Preemption may be found in several ways. First, Congress may preempt state laws by stating its desire to do so in express terms. See, e.g., Jones v. Rath Packing Co., 430 U.S. 519, 525, 97 S.Ct. 1305, 1309, 51 L.Ed.2d 604 (1977). The parties here do not dispute that Congress has not stated its express intention to preempt state insurance regulations with the Miller Act. Second, in the absence of express intent to preempt, preemption may still be inferred "where the scheme of federal regulation is sufficiently comprehensive to make reasonable the inference that Congress `left no room' for supplementary state regulation." Guerra, 107 S.Ct. at 689 (quoting Rice v.
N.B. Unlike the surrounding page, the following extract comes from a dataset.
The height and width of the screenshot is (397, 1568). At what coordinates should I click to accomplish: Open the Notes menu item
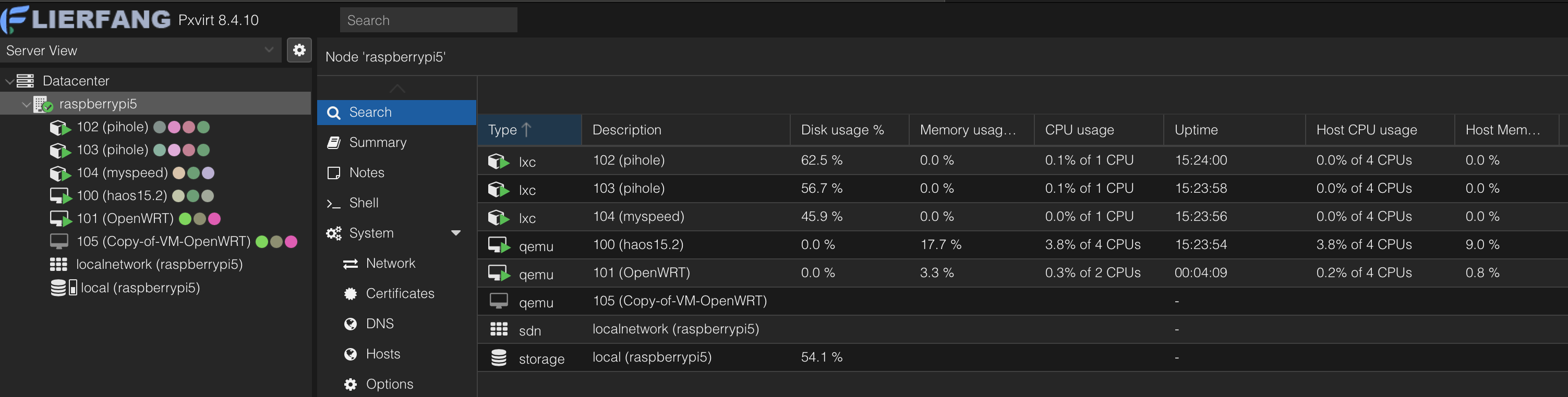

Santa Fe Elevator Corp., 331 U.S. 218, 230, 67 S.Ct. 1146, 1152, 91 L.Ed. 1447 (1947)). Third, even if federal regulation has not completely occupied the field, state law will be preempted "to the extent it actually conflicts with federal law." Guerra, 107 S.Ct. at 689. As the Guerra Court stated, "such a conflict occurs either because `compliance with both federal and state regulations is a physical impossibility,' or because the state law stands `as an obstacle to the accomplishment and execution of the full purposes and objectives of Congress.'" Id. (citations omitted). The intent to preempt state law is not to be inferred lightly. Guerra, 107 S.Ct. at 689; Maryland v. Louisiana, 451 U.S. 725, 746, 101 S.Ct. 2114, 2129, 68 L.Ed.2d 576 (1981).
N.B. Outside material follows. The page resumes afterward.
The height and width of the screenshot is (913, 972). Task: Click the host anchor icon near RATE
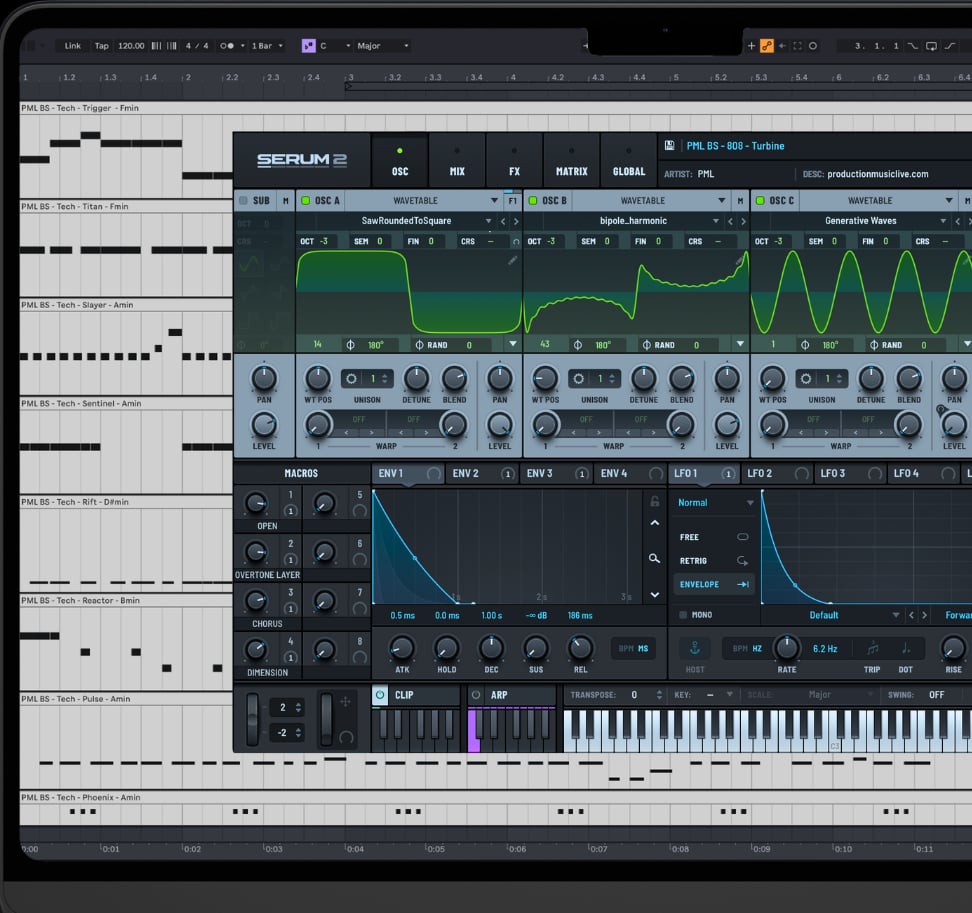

As stated, congressional intent is the critical question in a preemption inquiry. Determining the intent of Congress properly begins with consideration of the actual statutory language. The first section of the Miller Act requires that a contractor on any public work must furnish two performance bonds — one for the protection of the United States and one for the protection of persons supplying labor or material to the project. 40 U.S.C. § 270a. Section 2 of the Act, 40 U.S.C. § 270b, gives "every person who has furnished labor or material in the prosecution of the work provided for in such contract" the right to sue on the bond required by the previous section.3
As the Supreme Court has recognized, one purpose of the Miller Act is "to provide security for the payment of all persons who provide labor or material on public work" as an alternative to state mechanics' liens.4Illinois Surety Co. v. John Davis Co., 244 U.S. 376, 380, 37 S.Ct. 614, 616, 61 L.Ed. 1206 (1917); accord, United States for the Benefit of Sherman v. Carter, 353 U.S. 210, 216, 77 S.Ct. 793, 796, 1 L.Ed.2d 776 (1957). The...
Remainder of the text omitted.